Review History


All reviews of published articles are made public. This includes manuscript files, peer review comments, author rebuttals and revised materials. Note: This was optional for articles submitted before 13 February 2023.

Peer reviewers are encouraged (but not required) to provide their names to the authors when submitting their peer review. If they agree to provide their name, then their personal profile page will reflect a public acknowledgment that they performed a review (even if the article is rejected). If the article is accepted, then reviewers who provided their name will be associated with the article itself.

View examples of open peer review.

Summary

  • The initial submission of this article was received on March 21st, 2023 and was peer-reviewed by 2 reviewers and the Academic Editor.
  • The Academic Editor made their initial decision on June 16th, 2023.
  • The first revision was submitted on June 28th, 2023 and was reviewed by 1 reviewer and the Academic Editor.
  • A further revision was submitted on October 19th, 2023 and was reviewed by the Academic Editor.
  • The article was Accepted by the Academic Editor on October 21st, 2023.

Version 0.3 (accepted)

· Oct 21, 2023 · Academic Editor

Accept

The author has addressed all concerns and has made the changes required. I have reviewed the manuscript and this paper is ready for publication.

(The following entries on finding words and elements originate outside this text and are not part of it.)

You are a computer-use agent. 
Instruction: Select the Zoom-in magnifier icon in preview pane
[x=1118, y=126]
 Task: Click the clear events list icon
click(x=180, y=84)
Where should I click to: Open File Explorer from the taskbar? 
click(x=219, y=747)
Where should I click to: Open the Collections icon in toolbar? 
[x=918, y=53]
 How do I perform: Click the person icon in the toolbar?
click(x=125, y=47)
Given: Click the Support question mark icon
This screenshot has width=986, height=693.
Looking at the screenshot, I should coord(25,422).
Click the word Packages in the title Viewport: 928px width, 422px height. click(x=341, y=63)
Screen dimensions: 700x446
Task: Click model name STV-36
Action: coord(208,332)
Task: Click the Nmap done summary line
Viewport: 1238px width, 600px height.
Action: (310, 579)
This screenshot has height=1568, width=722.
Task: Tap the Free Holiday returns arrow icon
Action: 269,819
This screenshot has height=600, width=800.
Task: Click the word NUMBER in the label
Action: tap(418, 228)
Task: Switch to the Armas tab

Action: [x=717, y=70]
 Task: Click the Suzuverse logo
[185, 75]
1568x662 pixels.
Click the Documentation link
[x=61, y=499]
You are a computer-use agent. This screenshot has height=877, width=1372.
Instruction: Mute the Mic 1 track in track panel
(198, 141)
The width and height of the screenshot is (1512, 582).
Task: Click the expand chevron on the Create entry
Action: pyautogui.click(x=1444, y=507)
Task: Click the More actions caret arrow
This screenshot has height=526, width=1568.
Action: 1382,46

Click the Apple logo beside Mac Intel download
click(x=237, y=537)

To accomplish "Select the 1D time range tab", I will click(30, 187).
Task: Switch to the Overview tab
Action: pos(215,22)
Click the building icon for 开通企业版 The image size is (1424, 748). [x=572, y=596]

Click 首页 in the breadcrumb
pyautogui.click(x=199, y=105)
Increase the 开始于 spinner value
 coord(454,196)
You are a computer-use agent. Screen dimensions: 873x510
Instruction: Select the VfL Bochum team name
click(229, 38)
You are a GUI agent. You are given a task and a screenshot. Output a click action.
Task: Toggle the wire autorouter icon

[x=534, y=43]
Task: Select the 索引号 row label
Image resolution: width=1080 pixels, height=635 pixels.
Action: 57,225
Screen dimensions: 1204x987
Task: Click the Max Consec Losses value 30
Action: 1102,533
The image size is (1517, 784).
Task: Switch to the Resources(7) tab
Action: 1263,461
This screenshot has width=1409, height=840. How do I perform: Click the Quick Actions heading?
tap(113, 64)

[# PeerJ Staff Note - this decision was reviewed and approved by Brenda Oppert, a PeerJ Section Editor covering this Section #]

Version 0.2

· Aug 10, 2023 · Academic Editor

Major Revisions

You have done a great job at adding discussion points, however there are a few large concerns that were not properly addressed. I agree with the reviewer that you need a more critical review of different methods and they need to be integrated here - there are a lot of different data types available which mean there are lots of opportunities for data skimming. If this paper is to be packaged as a novel approach to acquiring mitochondrial sequence data, then the approach needs to be thorough.

Reviewer 2 ·

Basic reporting

The author addressed two of my four major points of criticism only supervisially and with minimal effort. My minor concerns are properly addressed. The discussion on polychaetes and Polychaeta is an accurate reflection and very well written. The author put a lot of effort into this new discussion. I appreciate that, but the same effort should have been put into addressing my major points of concern. Hence, the reseverations I have in these points still remain and hence I still suggest major revision. If these are not addressed properly and with care and detail I will not be able to accept the paper.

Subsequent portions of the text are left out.